*Aim:* Reproduce every line of the records below with no changes.

*Material for this task:*

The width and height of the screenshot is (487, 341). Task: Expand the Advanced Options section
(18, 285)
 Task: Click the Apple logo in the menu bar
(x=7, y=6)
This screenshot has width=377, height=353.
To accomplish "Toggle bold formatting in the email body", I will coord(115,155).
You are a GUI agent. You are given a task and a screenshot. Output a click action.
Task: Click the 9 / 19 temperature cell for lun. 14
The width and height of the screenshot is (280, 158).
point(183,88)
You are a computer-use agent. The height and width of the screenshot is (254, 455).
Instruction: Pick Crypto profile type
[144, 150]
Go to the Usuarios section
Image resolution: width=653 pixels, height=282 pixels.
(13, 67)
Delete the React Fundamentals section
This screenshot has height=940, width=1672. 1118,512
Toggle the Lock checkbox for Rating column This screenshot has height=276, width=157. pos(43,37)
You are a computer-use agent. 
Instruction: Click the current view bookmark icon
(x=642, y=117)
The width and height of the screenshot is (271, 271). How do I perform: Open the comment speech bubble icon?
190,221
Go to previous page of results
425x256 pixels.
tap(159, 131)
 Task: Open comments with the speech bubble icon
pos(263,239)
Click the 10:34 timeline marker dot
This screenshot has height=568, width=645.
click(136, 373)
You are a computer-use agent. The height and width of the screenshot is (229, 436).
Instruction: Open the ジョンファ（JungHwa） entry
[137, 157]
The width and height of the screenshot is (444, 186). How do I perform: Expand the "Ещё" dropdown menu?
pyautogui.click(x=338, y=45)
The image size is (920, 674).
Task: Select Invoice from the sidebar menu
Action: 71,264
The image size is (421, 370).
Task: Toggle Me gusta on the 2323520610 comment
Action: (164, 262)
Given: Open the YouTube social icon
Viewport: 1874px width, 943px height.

*Response:*
The width and height of the screenshot is (487, 341). Task: Expand the Advanced Options section
(18, 285)
 Task: Click the Apple logo in the menu bar
(x=7, y=6)
This screenshot has width=377, height=353.
To accomplish "Toggle bold formatting in the email body", I will coord(115,155).
You are a GUI agent. You are given a task and a screenshot. Output a click action.
Task: Click the 9 / 19 temperature cell for lun. 14
The width and height of the screenshot is (280, 158).
point(183,88)
You are a computer-use agent. The height and width of the screenshot is (254, 455).
Instruction: Pick Crypto profile type
[144, 150]
Go to the Usuarios section
Image resolution: width=653 pixels, height=282 pixels.
(13, 67)
Delete the React Fundamentals section
This screenshot has height=940, width=1672. 1118,512
Toggle the Lock checkbox for Rating column This screenshot has height=276, width=157. pos(43,37)
You are a computer-use agent. 
Instruction: Click the current view bookmark icon
(x=642, y=117)
The width and height of the screenshot is (271, 271). How do I perform: Open the comment speech bubble icon?
190,221
Go to previous page of results
425x256 pixels.
tap(159, 131)
 Task: Open comments with the speech bubble icon
pos(263,239)
Click the 10:34 timeline marker dot
This screenshot has height=568, width=645.
click(136, 373)
You are a computer-use agent. The height and width of the screenshot is (229, 436).
Instruction: Open the ジョンファ（JungHwa） entry
[137, 157]
The width and height of the screenshot is (444, 186). How do I perform: Expand the "Ещё" dropdown menu?
pyautogui.click(x=338, y=45)
The image size is (920, 674).
Task: Select Invoice from the sidebar menu
Action: 71,264
The image size is (421, 370).
Task: Toggle Me gusta on the 2323520610 comment
Action: (164, 262)
Given: Open the YouTube social icon
Viewport: 1874px width, 943px height.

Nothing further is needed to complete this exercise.